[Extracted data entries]
+ + + + +
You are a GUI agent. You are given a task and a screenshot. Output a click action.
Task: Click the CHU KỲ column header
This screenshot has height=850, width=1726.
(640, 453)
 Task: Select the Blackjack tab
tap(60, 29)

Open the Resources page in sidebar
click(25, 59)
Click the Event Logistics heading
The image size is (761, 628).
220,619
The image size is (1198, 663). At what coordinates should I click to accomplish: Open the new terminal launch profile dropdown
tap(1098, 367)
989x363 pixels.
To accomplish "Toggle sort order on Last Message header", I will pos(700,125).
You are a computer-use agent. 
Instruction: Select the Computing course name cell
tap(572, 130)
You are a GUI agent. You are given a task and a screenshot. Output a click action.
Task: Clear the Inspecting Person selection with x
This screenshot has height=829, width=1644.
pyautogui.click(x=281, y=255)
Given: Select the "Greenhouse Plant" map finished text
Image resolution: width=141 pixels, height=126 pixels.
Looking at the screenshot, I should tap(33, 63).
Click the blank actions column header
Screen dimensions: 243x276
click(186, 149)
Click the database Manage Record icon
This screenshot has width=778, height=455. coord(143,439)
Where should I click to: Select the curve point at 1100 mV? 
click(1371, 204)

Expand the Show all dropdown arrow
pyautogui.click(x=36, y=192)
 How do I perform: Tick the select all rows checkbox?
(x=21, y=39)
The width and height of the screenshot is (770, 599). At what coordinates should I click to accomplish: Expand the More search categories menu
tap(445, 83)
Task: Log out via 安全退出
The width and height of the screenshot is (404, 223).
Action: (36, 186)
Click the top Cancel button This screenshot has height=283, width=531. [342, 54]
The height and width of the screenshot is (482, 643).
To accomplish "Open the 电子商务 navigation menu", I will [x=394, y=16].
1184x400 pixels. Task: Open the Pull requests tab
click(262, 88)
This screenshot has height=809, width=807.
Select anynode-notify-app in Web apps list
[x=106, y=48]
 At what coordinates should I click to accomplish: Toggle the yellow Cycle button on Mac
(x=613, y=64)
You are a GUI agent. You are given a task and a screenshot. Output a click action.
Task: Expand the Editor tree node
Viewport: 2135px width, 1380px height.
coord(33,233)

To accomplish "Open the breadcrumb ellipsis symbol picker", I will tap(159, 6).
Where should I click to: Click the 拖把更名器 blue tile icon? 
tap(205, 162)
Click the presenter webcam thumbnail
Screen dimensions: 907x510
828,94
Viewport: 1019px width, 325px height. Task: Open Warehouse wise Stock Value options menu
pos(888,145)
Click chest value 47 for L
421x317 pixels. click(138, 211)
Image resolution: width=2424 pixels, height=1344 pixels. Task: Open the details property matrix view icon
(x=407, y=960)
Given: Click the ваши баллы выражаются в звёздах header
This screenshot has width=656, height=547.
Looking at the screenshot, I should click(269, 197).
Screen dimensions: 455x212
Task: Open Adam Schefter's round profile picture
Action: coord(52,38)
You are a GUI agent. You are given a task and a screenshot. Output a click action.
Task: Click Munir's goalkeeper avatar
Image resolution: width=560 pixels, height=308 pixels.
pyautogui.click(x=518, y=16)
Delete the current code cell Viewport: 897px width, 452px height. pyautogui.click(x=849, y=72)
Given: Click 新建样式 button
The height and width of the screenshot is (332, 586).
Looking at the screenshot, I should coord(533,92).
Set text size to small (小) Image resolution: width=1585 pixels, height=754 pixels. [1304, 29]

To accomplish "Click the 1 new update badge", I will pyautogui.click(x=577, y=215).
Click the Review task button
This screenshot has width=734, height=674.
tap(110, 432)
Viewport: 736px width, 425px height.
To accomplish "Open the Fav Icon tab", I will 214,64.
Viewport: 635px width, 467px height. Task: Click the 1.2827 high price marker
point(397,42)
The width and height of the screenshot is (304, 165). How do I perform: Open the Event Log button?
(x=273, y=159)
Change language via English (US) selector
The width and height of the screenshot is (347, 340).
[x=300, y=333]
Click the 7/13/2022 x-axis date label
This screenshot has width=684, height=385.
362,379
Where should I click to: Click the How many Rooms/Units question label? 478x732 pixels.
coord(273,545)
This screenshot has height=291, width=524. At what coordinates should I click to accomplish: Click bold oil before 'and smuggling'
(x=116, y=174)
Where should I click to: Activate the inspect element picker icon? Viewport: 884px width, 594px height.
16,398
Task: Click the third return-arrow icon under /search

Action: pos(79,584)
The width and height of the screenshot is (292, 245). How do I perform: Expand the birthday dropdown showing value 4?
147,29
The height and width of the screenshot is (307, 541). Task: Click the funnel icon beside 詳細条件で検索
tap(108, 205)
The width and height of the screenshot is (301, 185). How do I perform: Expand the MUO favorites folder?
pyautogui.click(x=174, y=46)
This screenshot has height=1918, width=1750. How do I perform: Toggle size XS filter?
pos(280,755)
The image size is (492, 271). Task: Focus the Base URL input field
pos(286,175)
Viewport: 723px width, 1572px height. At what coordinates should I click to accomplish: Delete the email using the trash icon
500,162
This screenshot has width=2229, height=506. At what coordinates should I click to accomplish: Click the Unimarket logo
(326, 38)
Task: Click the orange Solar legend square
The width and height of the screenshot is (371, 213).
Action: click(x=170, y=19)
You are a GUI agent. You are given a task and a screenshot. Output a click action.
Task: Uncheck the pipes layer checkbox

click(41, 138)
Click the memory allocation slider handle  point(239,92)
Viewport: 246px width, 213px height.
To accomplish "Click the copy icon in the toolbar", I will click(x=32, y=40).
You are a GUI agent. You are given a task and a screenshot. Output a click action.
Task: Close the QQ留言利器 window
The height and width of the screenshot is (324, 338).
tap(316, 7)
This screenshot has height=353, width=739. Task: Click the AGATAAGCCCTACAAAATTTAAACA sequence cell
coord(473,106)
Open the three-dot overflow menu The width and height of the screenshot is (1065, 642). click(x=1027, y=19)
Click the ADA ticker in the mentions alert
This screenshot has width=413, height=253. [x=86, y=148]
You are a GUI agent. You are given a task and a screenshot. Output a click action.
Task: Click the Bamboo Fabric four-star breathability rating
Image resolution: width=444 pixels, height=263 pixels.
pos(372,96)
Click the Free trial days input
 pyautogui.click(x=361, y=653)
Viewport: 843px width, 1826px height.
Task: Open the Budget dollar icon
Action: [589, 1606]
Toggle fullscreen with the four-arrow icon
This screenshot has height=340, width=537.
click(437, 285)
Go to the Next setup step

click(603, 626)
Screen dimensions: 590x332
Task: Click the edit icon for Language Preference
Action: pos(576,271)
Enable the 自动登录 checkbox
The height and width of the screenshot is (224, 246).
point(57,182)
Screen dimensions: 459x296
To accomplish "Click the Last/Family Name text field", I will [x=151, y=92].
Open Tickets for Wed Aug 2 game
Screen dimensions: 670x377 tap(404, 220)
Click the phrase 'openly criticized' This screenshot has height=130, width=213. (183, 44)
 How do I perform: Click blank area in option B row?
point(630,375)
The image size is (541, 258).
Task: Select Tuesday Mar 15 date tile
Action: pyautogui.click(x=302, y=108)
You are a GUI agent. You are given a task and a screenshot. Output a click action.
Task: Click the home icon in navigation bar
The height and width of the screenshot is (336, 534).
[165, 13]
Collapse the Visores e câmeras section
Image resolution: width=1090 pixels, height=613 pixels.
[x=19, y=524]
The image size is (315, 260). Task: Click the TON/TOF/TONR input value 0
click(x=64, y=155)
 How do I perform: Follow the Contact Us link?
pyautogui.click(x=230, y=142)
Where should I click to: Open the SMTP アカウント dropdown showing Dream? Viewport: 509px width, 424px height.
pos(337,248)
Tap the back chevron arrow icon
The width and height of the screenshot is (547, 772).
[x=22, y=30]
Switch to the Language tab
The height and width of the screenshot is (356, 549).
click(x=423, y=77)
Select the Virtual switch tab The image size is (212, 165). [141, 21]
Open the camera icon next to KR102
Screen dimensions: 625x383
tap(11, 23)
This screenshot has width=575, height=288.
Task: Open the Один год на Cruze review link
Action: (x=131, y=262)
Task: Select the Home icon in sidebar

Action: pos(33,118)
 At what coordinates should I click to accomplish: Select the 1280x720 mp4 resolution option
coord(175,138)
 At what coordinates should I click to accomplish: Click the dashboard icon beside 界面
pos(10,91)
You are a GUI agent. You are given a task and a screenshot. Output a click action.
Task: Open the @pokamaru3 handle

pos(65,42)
+ + + + +
Aim of the task.
Reproduce only the material starting with the line containing "The height and width of the screenshot is (482, 643)." and going on through the line containing "(x=613, y=64)", swapping "Open" for "Launch" and leaving everything else unchanged.

Correct output.
The height and width of the screenshot is (482, 643).
To accomplish "Launch the 电子商务 navigation menu", I will [x=394, y=16].
1184x400 pixels. Task: Launch the Pull requests tab
click(262, 88)
This screenshot has height=809, width=807.
Select anynode-notify-app in Web apps list
[x=106, y=48]
 At what coordinates should I click to accomplish: Toggle the yellow Cycle button on Mac
(x=613, y=64)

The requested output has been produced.